ATP-cone sequence clusters

2019-04-05T12:49:12Z (GMT) by Daniel Lundin
The NCBI RefSeq database (2019-03-19; Haft et al. 2018 https://doi.org/10.1093/nar/gkx1068) was searched with Pfam's ATP-cone profile (accno: PF03477; Finn et al. 2010 https://doi.org/10.1093/nar/gkp985) returning 44367 NCBI accessions. Ribonucleotide reductase proteins were identified using HMMER (Eddy 2011 https://doi.org/10.1371/journal.pcbi.1002195) profiles from the RNRdb database (http://rnrdb.pfitmap.org). Subsequently, sequences were clustered with UCLUST (Edgar 2010 https://doi.org/10.1093/bioinformatics/btq461) at identity to remove sequence duplicates (24477 sequences remaning).

All sequences were pairwise aligned to each other using LAST (Kiełbasa et al. 2011 https://doi.org/10.1101/gr.113985.110) and a bitscore matrix was constructed. The bitscore matrix was clustered with MCL (Enright, Dongen & Ouzounis 2002 https://doi.org/10.1093/nar/30.7.1575) using the Cluster Maker 2 (Morris et al. 2011 https://doi.org/10.1186/1471-2105-12-436) Cytoscape (Shannon et al. 2003 https://doi.org/10.1101/gr.1239303) app. Bitscores < 200 were not included in the initial network and an inflation parameter of 2.5 was used.

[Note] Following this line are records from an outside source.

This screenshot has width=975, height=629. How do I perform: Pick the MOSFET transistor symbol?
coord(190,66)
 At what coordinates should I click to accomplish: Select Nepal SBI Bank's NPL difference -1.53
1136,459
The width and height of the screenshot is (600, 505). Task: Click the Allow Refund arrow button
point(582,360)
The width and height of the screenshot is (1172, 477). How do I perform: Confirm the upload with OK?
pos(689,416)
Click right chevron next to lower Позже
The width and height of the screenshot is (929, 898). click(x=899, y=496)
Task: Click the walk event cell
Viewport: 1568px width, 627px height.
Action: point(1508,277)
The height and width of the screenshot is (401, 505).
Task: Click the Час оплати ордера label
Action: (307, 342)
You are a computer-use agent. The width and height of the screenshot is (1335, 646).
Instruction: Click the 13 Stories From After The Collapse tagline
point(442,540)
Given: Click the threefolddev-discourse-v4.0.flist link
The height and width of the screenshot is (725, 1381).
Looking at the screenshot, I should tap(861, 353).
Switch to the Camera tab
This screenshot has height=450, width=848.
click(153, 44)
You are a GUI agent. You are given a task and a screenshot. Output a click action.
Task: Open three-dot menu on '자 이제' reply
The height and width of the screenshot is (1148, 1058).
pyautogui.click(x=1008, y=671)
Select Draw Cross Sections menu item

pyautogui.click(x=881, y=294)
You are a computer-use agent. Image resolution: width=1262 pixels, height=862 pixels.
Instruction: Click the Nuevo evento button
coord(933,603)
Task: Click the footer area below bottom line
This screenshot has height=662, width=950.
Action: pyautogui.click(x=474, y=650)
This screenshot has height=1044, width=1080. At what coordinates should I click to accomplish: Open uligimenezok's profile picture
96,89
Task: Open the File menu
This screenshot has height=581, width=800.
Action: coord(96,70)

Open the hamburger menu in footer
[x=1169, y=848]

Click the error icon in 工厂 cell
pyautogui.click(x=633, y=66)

The file "atp-cone_mcl_clustering.tsv" contains all information necessary to recreate the clustering as well as the assigned cluster numbers to each sequence.

Column names: SUID: Cytoscape's id, accno: NCBI's accession number, mcl2.0ewc200-mcl3.0: cluster assignments with inflation parameters and bitscore cutoff (ewc; when used), name: sequence identifier composed of accno plus cone number, outer_inner: "inner", "middle" or "outer" when more than one cone present in full sequence, pclass and psubclass: RNR class and subclass, ptype: protein type, taxon, tdomain: taxonomic domain, title: NCBI's description of the sequence.

The "precluster_assignments.tsv" file contains the results of the preclustering with USEARCH, i.e. which usearch cluster (first column) each accession number (second column) belong to.